I think that's pretty bad advice. Even based on your article, if this happens to be on x86 or x86_64 then there's no harm done and
you've clearly marked the need for packing, ...
I should have mentioned that the advice was for GCC x86/x64. One of the nice things in "C" is the assignment of one struct to another.
The only harm is that, GCC for example, will use a complex (and unnecessary) memmove to ensure that most of the copy loop is aligned
for better performance. Of course, you need some sort of directive (#define, etc.) to prevent the compiler from optimizing non-aligned
on device structures, However, packing is unnecessary when the on device struct (for example the exFAT BPB) is already packed (that is,
all struct components are on size alignment) GCC will (for example with -march=i486) simply initialize the 3 required registers and do
a rep movs.
LtG wrote:on other platforms the compiler presumably does the right thing to ensure correctness.
On other platforms (ARM, MIPS, etc.) structs should not be used because of endedness and RISC optimizations, use unsigned char arrays instead.
Is it guaranteed that without "packed" the compiler will not add padding? Isn't it implementation specific? Granted most likely no sane current compiler would add padding, but do you want to rely on that?

Even if it were guaranteed, and this is my main point, I'd mark it as packed to explicitly convey my intent. If the compiler is bad and does something stupid then you should fix the compiler.

I guess the question is, why does GCC do a complex and unnecessary "memmove" instead of "rep movs"? Can't you tell the compiler the alignment?

Note, with a proper language (which C adheres to some extent) the compiler is going to assume that it can do what ever it wants with internal stuff and only maintain external stuff in a compliant way. This allows a proper compiler to do optimizations more freely. Here GCC is going to assume the struct is properly aligned, is there a guarantee that it comes that way from some 3rd party (the OS?) always?

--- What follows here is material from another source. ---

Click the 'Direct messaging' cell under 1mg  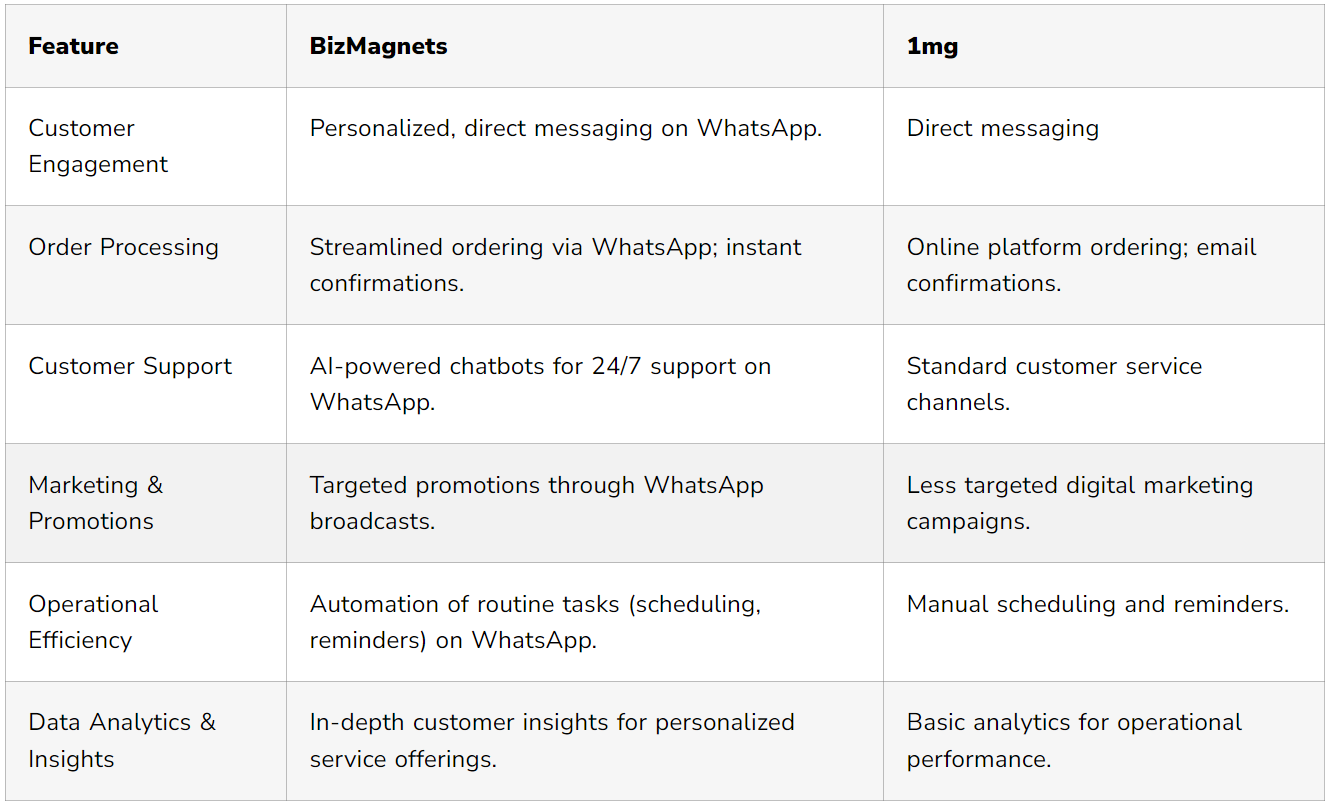[x=1002, y=128]

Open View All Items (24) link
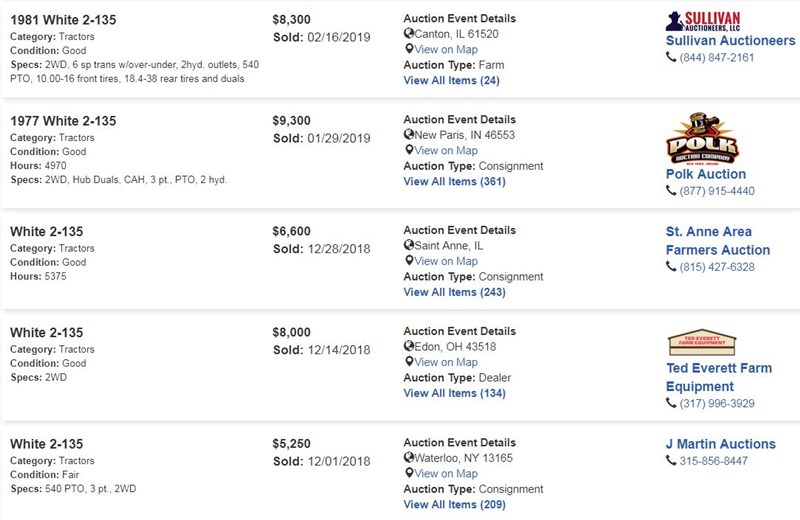coord(452,81)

As I said, I'd rather do things correctly and fix the issue where it is (GCC), though obviously fixing GCC optimizer might be too difficult in which case I might consider a hack but then I would at least add comments..

Re: EXT2 strangeness, again :(

Posted: Wed Jan 25, 2017 1:42 am
by dozniak
mikegonta wrote: Here's something for you to read. And, most importantly, this part.
In that discussion, James-M is the only guy who really knows something about C compilers - he writes them for a living. So thanks for the read, I'm going to repeat now - "That's like the most misguided C advice I've ever heard on this forum from person who has little to no idea about how C works."

Re: [Solved] EXT2 strangeness, again :(

Posted: Wed Jan 25, 2017 2:08 am
by Boris
is there a way to tell your C compiler :
I don't care about how this struct looks in memory. You can reverse members order, skip those ever written to or read.
Optimise using Lto and do it according to my arch.